Use of Records in OKCU’s Grievance Procedure

  • OKCU can incorporate the results of a sexual assault forensic exam into a Title IX investigation file. Whether OKCU can have access the results of the exam is the victim’s choice.  
  • To request a copy of their forensic exam results, the victim must fill out a Release of Document form through the YWCA. This may require an in-person visit. On that form, the victim can choose which parts of the exam will be released. They can also choose whether they want the results released to themselves or an OKCU official.
  • If the victim requests the forensic exam results be released to themselves, they can pick up the requested documentation in-person from the YWCA. They can then make a copy to give to their investigator. They can also ask the investigator to make a copy of the documentation and return the original to them.
  • If the victim requests the exam results be released to a University official, the official can pick up the documentation in-person from the YWCA.
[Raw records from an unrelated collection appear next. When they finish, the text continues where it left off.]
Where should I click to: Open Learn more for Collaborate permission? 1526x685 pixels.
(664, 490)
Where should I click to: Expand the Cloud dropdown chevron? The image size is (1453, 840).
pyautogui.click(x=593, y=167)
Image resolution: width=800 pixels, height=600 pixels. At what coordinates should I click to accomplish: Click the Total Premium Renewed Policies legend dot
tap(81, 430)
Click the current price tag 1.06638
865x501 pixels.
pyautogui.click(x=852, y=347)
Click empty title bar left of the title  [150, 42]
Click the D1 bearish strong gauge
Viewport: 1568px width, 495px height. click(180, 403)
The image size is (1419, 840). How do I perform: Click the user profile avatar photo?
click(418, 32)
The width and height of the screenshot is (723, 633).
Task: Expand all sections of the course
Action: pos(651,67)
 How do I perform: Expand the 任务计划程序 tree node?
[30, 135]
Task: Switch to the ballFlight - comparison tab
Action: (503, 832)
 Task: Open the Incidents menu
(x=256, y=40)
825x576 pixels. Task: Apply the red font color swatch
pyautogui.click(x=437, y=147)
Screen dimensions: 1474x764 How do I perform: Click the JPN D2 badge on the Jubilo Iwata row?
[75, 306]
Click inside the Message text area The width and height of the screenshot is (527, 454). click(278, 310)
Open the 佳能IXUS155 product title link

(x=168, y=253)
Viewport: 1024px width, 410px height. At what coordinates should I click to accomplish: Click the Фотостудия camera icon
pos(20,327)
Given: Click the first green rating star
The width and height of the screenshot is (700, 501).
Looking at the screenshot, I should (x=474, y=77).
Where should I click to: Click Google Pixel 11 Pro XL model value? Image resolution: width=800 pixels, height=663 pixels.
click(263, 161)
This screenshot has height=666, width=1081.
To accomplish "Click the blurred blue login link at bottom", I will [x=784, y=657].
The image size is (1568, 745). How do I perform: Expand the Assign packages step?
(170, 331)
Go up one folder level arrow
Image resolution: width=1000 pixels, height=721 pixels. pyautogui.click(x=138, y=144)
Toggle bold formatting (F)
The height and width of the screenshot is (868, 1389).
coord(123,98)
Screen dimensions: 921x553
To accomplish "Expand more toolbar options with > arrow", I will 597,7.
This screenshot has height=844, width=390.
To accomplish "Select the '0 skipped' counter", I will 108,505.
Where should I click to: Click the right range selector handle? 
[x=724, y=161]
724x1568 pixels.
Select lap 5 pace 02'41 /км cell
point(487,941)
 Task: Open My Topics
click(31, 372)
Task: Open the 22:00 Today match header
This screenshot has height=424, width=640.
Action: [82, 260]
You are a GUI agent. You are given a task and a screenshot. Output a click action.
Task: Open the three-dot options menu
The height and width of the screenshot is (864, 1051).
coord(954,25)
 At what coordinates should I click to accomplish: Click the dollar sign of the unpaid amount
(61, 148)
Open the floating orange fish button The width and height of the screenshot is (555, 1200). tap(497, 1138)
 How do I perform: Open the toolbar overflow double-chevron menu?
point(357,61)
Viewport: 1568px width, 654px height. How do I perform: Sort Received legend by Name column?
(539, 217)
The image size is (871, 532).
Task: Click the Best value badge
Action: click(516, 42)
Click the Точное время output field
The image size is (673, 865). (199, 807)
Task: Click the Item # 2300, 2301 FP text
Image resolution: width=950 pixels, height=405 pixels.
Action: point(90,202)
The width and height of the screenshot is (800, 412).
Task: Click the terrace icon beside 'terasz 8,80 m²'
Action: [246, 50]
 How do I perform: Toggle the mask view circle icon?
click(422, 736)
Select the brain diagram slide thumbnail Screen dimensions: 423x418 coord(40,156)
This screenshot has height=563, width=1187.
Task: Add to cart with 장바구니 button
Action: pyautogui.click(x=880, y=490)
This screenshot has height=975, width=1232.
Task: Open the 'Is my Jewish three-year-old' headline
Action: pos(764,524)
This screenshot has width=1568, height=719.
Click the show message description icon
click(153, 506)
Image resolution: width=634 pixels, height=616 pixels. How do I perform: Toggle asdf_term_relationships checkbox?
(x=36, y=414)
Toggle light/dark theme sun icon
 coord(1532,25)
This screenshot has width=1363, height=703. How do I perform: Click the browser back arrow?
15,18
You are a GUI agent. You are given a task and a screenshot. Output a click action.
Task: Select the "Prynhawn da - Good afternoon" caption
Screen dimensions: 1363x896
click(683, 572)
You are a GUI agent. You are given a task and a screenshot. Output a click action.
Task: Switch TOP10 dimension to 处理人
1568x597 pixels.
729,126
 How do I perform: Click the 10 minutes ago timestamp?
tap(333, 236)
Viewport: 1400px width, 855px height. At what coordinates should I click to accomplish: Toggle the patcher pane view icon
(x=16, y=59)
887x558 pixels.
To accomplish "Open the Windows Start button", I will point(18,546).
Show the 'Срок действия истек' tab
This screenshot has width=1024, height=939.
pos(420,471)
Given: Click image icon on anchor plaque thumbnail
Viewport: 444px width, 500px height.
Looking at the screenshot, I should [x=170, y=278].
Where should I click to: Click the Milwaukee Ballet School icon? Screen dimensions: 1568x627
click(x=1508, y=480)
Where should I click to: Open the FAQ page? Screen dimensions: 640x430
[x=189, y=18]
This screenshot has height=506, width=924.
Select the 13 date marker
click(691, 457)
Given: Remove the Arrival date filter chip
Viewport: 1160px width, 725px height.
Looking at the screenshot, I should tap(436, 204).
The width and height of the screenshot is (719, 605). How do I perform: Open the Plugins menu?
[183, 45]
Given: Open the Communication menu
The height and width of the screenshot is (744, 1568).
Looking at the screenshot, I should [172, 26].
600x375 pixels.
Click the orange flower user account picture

  • If documentation obtained during a forensic exam is used during an investigation, University officials will redact any unnecessary and identifying information available in the SANE record, including address, phone number, etc.
  • Documentation from a forensic exam is generally available within 24 hours after a Release of Document form is submitted to the YWCA. In some cases, it may take up to a few days depending on staff availability as well as the specific documentation requested (usually including photos will increase the time it will take for the results to become available).